==== Dataset entries

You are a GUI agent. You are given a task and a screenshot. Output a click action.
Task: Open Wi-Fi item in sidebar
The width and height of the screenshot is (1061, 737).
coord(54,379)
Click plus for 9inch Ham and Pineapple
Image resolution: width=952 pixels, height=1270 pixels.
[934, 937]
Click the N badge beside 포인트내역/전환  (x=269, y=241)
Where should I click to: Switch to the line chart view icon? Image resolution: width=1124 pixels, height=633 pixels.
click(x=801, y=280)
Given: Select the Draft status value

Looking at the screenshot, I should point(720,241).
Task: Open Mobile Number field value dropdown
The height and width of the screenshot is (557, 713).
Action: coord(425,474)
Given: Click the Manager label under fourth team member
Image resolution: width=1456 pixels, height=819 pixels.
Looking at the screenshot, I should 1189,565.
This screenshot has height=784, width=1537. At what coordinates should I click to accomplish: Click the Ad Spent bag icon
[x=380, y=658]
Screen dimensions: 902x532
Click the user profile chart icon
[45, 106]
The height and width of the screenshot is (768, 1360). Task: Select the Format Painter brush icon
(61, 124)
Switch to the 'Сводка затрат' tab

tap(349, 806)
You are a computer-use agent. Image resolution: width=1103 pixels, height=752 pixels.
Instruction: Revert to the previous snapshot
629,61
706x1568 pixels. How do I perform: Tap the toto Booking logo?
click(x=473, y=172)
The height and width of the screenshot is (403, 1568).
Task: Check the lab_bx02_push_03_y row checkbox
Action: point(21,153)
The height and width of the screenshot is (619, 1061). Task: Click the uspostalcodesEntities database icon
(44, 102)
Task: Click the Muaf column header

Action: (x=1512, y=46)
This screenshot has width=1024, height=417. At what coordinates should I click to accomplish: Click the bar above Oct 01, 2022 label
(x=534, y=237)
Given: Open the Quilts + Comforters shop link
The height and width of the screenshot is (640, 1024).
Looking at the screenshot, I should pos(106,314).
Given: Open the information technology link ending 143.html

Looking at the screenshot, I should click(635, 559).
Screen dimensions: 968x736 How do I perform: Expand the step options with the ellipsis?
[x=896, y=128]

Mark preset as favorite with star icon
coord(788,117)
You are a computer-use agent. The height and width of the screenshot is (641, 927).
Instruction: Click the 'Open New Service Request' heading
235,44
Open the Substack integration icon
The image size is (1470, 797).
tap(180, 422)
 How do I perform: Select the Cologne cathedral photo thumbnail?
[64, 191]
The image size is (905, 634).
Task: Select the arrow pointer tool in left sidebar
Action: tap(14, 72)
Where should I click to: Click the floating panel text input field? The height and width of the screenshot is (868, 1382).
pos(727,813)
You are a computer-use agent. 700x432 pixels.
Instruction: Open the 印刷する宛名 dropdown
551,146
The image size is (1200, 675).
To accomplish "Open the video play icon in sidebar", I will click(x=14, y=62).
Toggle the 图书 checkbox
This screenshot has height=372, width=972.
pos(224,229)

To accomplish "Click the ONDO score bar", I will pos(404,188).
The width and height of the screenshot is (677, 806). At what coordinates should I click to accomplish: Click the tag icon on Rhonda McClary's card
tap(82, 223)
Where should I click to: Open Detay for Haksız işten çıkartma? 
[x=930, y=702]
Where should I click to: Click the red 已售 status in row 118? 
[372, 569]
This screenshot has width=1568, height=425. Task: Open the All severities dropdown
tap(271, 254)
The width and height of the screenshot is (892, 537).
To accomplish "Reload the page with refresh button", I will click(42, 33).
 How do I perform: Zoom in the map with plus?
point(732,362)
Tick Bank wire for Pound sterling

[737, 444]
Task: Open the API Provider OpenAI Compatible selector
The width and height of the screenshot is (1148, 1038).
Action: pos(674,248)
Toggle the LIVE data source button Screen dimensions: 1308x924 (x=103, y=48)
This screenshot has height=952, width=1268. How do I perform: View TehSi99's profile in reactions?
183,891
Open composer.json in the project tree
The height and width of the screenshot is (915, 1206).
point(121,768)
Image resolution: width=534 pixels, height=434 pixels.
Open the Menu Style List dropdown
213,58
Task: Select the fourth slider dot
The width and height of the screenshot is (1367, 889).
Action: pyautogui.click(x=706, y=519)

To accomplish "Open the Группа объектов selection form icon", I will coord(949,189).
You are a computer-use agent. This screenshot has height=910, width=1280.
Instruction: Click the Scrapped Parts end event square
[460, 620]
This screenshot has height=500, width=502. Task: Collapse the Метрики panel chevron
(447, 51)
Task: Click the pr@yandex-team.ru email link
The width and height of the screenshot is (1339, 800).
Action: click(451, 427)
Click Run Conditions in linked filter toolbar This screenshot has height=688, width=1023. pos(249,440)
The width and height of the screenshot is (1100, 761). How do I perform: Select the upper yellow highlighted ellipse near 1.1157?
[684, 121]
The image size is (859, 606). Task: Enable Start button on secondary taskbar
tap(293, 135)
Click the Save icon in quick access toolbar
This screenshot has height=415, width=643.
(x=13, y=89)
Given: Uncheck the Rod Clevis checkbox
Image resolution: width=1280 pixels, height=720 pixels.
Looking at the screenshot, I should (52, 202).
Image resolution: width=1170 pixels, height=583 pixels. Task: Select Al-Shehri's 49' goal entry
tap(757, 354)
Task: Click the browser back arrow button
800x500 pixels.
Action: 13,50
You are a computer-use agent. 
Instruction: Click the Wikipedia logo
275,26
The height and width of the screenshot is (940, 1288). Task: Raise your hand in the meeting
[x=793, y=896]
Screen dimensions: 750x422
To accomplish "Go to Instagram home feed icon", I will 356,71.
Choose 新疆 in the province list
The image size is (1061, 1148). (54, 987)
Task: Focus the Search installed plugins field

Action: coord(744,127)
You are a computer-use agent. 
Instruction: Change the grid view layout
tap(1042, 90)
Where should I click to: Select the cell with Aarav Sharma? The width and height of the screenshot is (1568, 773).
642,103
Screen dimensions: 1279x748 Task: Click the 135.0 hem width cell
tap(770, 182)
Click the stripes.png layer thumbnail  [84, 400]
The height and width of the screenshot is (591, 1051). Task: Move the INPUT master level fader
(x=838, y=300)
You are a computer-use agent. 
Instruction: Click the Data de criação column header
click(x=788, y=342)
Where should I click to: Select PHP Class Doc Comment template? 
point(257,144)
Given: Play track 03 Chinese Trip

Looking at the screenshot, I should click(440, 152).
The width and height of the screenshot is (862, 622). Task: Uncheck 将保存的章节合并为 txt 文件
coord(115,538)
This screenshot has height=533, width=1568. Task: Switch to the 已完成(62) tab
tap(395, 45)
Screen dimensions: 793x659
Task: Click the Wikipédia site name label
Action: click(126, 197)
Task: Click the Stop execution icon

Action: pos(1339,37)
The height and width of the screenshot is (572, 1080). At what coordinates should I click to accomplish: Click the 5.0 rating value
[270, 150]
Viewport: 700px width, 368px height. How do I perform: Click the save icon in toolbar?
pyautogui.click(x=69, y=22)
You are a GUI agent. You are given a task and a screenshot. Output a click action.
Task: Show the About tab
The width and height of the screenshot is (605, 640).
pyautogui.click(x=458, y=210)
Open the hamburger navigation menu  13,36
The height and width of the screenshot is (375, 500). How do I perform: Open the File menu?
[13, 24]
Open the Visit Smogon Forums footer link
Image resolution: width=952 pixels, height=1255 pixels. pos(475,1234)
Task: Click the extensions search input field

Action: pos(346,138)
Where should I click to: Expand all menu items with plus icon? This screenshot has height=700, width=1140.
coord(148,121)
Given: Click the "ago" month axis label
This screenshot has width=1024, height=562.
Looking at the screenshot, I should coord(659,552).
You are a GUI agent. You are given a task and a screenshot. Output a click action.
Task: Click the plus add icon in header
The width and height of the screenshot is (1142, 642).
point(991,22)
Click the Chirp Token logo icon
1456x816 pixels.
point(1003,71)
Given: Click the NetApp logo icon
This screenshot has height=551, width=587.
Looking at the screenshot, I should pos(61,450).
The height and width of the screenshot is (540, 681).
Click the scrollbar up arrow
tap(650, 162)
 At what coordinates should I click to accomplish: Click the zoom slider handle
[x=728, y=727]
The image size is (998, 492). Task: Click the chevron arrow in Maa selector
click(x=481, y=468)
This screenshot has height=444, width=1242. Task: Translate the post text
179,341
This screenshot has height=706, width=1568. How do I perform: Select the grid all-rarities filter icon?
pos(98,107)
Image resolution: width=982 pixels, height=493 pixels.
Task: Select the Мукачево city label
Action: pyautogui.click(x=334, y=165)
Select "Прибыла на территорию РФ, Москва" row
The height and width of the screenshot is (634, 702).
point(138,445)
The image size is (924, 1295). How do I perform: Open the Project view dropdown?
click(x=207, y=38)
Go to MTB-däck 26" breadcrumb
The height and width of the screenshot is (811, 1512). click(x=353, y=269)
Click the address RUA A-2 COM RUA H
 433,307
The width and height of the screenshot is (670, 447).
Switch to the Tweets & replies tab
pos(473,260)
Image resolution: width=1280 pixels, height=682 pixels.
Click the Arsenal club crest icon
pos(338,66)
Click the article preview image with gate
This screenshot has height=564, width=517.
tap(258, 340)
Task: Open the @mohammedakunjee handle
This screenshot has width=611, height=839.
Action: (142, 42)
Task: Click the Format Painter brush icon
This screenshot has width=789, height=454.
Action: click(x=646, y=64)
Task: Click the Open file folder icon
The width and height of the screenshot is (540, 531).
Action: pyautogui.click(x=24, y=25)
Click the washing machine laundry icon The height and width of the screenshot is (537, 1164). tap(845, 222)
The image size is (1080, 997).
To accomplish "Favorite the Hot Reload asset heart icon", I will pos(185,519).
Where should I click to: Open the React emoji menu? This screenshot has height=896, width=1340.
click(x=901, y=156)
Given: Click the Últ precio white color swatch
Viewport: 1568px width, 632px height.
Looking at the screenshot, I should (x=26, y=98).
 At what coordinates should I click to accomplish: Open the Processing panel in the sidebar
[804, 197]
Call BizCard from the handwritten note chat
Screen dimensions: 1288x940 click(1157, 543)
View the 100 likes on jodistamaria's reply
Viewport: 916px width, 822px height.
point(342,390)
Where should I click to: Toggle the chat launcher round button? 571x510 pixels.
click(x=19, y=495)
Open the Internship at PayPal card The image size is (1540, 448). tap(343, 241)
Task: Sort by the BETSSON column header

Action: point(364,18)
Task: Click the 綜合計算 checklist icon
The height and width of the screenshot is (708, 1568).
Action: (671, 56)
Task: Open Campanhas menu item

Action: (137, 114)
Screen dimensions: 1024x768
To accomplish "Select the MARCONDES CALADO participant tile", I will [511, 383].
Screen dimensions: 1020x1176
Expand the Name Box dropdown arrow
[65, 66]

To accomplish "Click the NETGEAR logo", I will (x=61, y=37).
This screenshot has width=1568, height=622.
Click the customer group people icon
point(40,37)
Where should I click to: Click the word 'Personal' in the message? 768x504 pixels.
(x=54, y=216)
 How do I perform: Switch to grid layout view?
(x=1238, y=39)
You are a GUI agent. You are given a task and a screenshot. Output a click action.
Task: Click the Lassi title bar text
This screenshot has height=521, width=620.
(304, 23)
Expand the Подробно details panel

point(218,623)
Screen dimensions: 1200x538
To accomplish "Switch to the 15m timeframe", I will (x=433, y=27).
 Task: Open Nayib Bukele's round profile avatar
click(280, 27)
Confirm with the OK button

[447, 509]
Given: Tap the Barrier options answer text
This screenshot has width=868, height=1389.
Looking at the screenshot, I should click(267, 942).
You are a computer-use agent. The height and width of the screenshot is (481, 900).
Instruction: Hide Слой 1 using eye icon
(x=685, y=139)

========

**Exercise aim:**
Given the records above, return exactly the lines starting at the line containing "Click the address RUA A-2 COM RUA H" and ending at the line containing "Task: Click the Open file folder icon", including both.

**Finished exercise:**
Click the address RUA A-2 COM RUA H
 433,307
The width and height of the screenshot is (670, 447).
Switch to the Tweets & replies tab
pos(473,260)
Image resolution: width=1280 pixels, height=682 pixels.
Click the Arsenal club crest icon
pos(338,66)
Click the article preview image with gate
This screenshot has height=564, width=517.
tap(258, 340)
Task: Open the @mohammedakunjee handle
This screenshot has width=611, height=839.
Action: (142, 42)
Task: Click the Format Painter brush icon
This screenshot has width=789, height=454.
Action: click(x=646, y=64)
Task: Click the Open file folder icon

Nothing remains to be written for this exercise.